It is contended by appellant that the act is uncon *524 stitutional, and in conflict with section 23 of article 4, section 19 of article 4, and section 1 of article 13, of the Constitution of Indiana.

Section 23 of article 4 provides: “In all the cases enumerated in the preceding Section, and in all other cases where a general law can be made applicable, all laws shall be general, and of uniform operation throughout the State.” The law in question applies in the same way to all counties in all parts of the State, where the conditions on which it operates are similar; and therefore, under well-settled principles, it is a general, and not a local or special, law. Wayne Township v. Brown (1933), 205 Ind. 437, 186 N. E. 841; Kelly v. Finney et al. (1935), 207 Ind. 557, 194 N. E. 157; Heckler v. Conter et al. (1934), 206 Ind. 376, 187 N. E. 878; Millers National Insurance Co. v. American State Bank (1934) ,206 Ind. 511, 190 N. E. 433; Meara, Trustee, et al. v. Brindley et al. (1935), 207 Ind. 657, 194 N. E. 351.
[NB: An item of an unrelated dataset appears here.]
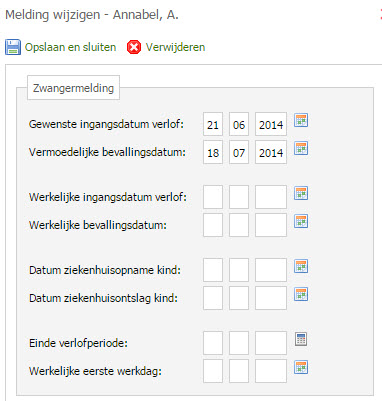Click year field of Vermoedelijke bevallingsdatum

(271, 152)
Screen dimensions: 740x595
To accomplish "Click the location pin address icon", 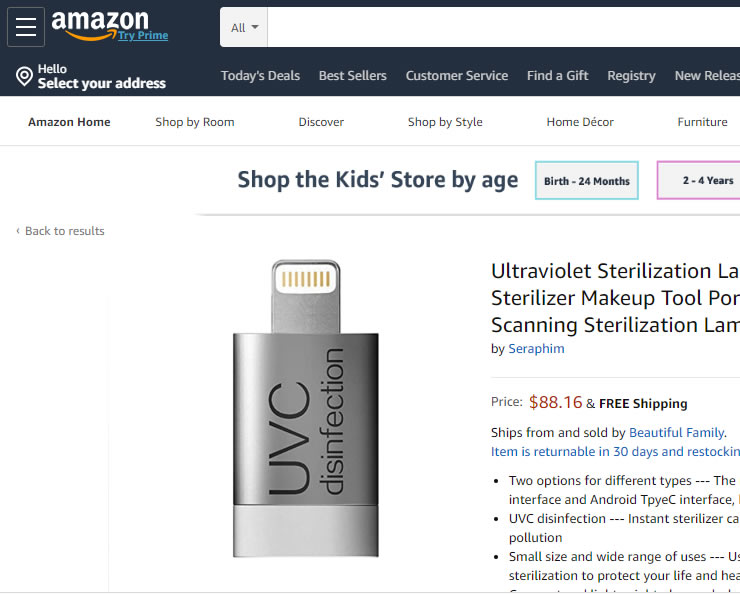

Section 19 of article 4 provides: “Every act shall embrace but one subject and matters properly connected therewith; which subject shall be expressed in the title. But if any subject shall be embraced in an act, which shall not be expressed in the title, such act shall be void only as to so much thereof as shall not be expressed in the title.” Appellant contends that the provision in the statute for reimbursement of the county bridge commission from the funds of the county available for use in the construction, operation, and maintenance of public highways, for sums expended in the operation and maintenance of the bridge, under certain circumstances, is not within the title of the act. But the title of the act provides that it is “to enable counties to construct, operate and maintain bridges.” Under this title there might have been an unconditional provision for maintenance and operation out of highway funds, or there could have been a provision by which the county *525 would maintain and operate the bridges at county expense in the first instance, with a provision for reimbursement of the county funds, if the fund from the tolls was sufficient.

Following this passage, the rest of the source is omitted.